Tall: The American Skyscraper and Louis Sullivan

"The glory and pride of exultation must be in it," Chicago architect Louis Sullivan insisted of his passion, the skyscraper, not long before the turn of the 19th century. Sullivan reached as high as the buildings he designed, like the flowered terra-cotta shaft of the Bayard–Condict Building at 65 Bleecker, one of New York's first steel-frame skyscrapers -- one of the first buildings in America with exterior walls that were a thin protective skin rather than the means by which the structure conquered gravity. The iron and steel skeleton of a building like the Bayard allowed cities to ascend. Just going tall wasn't enough for Sullivan, though. He declared, "It must be every inch a proud and soaring thing, rising in sheer exultation, that from bottom to top it is a unit without a single dissenting line."

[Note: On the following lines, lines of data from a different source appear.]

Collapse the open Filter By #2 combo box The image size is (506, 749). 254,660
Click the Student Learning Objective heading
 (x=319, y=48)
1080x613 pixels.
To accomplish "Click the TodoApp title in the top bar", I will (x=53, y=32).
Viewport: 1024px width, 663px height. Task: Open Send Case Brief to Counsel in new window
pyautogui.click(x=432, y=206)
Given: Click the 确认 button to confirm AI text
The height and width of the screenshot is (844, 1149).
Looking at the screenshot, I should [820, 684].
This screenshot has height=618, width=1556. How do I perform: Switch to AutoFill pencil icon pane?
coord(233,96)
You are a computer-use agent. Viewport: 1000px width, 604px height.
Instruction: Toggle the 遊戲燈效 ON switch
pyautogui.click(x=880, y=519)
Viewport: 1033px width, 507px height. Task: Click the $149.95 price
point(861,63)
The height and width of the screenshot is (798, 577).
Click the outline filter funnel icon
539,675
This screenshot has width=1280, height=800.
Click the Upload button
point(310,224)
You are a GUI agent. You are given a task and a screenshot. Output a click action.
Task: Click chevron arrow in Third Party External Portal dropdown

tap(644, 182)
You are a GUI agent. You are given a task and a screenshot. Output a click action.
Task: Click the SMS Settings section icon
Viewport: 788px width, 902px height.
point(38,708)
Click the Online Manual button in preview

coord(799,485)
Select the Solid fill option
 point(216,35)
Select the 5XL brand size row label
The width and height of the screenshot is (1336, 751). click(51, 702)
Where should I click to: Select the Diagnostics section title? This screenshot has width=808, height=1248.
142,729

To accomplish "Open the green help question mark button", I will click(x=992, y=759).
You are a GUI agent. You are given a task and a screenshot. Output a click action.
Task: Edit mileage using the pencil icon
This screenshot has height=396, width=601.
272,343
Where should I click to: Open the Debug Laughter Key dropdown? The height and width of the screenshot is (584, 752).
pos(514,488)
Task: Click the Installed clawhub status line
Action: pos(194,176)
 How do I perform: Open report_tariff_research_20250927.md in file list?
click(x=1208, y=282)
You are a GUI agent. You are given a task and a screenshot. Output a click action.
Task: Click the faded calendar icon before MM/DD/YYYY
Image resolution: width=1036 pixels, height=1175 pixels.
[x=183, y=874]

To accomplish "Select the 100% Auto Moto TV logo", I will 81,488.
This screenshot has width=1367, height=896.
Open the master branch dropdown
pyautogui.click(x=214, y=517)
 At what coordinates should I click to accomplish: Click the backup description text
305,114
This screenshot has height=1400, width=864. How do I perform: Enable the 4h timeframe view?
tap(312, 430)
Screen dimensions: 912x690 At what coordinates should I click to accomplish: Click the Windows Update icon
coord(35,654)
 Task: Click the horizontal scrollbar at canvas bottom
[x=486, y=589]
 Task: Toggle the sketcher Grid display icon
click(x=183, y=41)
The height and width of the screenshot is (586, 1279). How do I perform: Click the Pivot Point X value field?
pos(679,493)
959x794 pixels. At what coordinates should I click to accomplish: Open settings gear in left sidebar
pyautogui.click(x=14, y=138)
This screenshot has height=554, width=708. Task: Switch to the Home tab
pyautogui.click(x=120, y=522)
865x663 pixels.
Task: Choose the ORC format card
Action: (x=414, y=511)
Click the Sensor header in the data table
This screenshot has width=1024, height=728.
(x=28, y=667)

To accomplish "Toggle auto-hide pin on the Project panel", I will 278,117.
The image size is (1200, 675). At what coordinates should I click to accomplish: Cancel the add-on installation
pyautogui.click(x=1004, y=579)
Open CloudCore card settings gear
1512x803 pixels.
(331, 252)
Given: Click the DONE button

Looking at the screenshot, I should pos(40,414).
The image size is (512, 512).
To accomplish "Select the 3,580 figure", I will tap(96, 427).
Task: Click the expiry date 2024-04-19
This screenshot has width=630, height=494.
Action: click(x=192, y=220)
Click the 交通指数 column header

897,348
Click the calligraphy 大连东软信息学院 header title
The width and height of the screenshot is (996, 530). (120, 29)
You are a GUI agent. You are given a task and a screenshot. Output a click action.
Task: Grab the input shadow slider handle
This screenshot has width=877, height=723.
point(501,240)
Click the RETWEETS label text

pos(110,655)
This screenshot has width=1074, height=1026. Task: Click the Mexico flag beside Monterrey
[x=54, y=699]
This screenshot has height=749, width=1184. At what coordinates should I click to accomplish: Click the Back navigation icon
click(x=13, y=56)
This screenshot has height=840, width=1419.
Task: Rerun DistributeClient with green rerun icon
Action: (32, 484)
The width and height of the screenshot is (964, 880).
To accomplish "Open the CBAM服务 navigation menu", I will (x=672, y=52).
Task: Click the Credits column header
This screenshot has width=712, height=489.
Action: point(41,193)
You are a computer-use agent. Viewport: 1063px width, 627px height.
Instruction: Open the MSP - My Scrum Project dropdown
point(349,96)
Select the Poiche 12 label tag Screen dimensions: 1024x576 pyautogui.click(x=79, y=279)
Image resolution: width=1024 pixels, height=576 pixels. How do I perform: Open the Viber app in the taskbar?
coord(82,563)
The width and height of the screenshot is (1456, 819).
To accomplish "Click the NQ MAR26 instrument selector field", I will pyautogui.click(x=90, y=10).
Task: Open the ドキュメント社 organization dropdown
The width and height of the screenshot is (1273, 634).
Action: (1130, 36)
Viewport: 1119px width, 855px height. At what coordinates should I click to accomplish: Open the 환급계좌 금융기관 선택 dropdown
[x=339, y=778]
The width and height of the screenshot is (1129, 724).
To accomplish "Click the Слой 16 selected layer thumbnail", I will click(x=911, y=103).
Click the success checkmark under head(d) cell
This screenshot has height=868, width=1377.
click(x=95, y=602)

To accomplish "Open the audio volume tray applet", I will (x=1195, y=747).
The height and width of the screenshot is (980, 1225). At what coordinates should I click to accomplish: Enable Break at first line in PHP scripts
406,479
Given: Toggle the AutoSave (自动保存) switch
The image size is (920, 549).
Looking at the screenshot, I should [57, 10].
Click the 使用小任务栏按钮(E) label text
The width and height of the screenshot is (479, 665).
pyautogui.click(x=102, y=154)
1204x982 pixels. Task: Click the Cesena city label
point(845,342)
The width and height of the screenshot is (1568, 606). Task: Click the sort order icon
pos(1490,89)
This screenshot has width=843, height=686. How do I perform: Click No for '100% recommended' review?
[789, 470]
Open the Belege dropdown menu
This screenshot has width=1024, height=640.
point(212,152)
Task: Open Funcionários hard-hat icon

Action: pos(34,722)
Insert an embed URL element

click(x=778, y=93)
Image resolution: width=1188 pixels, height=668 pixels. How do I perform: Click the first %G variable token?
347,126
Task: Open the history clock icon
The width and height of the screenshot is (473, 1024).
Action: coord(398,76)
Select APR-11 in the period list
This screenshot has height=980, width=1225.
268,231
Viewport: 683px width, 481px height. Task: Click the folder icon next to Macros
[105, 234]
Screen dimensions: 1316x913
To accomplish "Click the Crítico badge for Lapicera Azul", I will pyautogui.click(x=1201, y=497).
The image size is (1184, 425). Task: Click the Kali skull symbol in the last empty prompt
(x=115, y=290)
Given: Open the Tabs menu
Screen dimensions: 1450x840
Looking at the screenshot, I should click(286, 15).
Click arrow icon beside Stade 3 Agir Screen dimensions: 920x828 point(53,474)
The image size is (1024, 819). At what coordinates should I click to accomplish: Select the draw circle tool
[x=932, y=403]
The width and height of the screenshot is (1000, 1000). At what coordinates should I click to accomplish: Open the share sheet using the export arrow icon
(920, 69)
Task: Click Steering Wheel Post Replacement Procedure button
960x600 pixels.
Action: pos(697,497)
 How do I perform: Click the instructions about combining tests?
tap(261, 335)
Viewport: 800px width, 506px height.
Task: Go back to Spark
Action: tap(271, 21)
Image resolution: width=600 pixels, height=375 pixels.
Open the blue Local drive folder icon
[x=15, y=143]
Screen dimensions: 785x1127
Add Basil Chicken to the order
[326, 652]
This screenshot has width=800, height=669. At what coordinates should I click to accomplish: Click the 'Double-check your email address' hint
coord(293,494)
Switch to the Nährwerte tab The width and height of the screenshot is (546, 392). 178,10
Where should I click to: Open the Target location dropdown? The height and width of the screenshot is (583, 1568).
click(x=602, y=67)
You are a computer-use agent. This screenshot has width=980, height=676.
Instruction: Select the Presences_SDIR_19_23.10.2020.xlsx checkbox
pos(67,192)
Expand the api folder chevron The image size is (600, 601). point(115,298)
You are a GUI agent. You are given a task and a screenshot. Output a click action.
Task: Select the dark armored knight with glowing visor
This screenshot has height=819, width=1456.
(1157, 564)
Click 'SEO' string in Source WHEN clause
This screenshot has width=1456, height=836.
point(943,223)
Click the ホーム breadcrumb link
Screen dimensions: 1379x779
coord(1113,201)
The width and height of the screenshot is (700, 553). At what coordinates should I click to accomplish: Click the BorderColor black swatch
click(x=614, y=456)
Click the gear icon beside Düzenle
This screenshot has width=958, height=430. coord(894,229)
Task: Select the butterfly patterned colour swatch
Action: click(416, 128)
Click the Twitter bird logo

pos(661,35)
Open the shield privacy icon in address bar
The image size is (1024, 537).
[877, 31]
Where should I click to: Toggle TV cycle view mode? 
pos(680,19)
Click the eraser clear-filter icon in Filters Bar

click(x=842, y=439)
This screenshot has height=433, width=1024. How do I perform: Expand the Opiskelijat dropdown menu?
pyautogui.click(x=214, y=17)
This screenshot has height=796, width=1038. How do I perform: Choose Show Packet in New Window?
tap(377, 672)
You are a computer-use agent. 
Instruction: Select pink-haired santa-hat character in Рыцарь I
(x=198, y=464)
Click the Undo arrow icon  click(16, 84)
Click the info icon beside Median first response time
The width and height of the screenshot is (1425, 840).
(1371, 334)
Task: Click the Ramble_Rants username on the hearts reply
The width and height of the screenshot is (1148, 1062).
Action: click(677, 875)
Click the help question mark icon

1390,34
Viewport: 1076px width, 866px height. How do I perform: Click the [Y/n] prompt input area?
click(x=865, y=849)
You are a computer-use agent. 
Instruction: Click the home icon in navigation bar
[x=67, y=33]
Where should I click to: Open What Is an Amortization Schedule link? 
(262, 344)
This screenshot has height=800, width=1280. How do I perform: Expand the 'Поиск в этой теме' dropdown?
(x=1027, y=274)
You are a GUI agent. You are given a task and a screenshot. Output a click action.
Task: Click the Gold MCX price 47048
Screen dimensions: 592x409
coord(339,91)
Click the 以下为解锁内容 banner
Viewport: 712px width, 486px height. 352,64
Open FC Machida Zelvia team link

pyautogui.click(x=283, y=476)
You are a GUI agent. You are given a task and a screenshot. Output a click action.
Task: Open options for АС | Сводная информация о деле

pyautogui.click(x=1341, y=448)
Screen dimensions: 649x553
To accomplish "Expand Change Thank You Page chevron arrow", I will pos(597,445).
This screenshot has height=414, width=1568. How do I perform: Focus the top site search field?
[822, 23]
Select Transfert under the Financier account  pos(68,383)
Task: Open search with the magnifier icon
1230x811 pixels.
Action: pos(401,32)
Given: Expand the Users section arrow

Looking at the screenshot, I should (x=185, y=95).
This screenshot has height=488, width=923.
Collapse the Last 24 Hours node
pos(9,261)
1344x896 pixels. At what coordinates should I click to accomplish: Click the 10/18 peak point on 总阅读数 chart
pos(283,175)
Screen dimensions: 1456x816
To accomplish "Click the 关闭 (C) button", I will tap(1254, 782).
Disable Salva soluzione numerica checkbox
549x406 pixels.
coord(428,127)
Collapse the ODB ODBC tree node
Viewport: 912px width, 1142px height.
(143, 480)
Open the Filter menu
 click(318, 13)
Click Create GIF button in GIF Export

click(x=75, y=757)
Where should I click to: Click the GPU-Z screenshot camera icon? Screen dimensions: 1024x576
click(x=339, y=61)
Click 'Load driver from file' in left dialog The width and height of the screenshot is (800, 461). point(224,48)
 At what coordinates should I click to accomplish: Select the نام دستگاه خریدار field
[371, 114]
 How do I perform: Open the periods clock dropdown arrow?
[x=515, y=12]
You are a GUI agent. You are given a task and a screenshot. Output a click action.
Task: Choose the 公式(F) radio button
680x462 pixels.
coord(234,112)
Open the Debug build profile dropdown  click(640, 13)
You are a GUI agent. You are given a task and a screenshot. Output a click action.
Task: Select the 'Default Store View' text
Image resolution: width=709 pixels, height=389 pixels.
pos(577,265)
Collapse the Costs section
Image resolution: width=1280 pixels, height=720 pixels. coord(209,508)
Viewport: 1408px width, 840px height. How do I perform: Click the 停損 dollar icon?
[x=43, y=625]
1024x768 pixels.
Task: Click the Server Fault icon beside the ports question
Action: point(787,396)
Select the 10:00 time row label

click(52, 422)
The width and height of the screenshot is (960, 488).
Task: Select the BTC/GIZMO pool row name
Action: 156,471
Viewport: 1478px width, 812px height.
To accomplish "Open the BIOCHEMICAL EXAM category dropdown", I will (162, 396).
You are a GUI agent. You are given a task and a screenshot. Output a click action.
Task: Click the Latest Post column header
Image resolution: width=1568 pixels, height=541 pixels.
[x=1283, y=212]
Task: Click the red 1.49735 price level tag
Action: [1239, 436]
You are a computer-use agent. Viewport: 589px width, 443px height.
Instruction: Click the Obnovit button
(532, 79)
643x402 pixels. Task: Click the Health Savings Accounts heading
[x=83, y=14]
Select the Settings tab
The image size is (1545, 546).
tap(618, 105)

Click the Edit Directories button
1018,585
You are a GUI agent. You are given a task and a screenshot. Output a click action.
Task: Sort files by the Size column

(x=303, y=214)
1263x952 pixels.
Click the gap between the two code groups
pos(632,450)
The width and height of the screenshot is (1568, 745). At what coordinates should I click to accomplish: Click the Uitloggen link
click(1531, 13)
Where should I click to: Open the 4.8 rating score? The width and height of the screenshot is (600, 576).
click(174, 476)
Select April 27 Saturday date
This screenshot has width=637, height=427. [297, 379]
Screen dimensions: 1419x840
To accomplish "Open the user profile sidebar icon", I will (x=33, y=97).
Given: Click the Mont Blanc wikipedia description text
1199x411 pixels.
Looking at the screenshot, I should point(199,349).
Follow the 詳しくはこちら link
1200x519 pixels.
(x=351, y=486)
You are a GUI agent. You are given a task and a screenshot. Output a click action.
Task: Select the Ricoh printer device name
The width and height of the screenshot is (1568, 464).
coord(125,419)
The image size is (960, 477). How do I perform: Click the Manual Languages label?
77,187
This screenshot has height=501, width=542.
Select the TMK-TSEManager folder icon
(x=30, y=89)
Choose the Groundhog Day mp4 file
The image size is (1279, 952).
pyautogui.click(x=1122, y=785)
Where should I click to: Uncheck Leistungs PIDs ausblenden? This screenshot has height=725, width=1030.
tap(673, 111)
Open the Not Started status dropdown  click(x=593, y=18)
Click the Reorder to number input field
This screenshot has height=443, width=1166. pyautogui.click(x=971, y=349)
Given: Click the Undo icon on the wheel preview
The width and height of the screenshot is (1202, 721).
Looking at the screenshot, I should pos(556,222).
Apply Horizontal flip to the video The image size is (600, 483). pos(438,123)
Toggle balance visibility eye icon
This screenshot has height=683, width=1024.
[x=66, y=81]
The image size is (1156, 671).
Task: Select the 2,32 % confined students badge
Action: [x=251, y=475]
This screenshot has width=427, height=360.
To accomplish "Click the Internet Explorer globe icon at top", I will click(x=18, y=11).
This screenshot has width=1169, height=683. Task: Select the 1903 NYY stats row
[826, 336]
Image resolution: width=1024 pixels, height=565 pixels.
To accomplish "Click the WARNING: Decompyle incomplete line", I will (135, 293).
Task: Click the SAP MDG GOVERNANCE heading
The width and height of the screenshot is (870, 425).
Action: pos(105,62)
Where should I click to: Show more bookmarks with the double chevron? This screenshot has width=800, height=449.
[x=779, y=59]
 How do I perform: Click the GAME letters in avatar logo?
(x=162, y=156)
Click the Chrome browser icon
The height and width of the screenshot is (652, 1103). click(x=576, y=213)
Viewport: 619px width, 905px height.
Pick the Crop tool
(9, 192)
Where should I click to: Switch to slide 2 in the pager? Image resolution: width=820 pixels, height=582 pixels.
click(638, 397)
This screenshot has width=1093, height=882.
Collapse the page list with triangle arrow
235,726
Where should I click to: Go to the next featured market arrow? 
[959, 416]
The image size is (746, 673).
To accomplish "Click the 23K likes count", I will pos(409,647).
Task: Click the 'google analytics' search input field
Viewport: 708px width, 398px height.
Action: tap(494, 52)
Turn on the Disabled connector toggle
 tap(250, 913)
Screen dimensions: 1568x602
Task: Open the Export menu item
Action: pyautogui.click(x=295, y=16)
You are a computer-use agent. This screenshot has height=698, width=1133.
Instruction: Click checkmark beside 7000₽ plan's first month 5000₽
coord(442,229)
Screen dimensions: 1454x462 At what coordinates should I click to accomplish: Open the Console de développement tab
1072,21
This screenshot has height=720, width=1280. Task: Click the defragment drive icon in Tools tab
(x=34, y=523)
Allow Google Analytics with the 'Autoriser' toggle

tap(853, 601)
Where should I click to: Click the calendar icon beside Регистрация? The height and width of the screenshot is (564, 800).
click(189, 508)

Usually, of course, the skyscraper isn't that at all. The copy-pasted glass boxes of today don't exult, and the lines of the ones that sprang up in the decades after the Bayard don't just dissent from Sullivan's ideal -- they filibuster, some cloyingly and some spectacularly. Tall, Manfred Kirchheimer's gently cranky urban rhapsody, argues that Sullivan had hit on an American innovation as profound and singular as jazz or the movies -- and that his countrymen ignored him in favor of skyscraper designs that aped the old world.

His arguments -- delivered in declarative voiceover by Dylan Baker and scored to music from Maurice Ravel and Dmitri Shostakovich, Duke Ellington and Miles Davis —have power, but what stirs the mind and the heart, here, is his photography and editing. His montage work is magnificent, especially an opening suite focused on the faces of contemporary skyscrapers.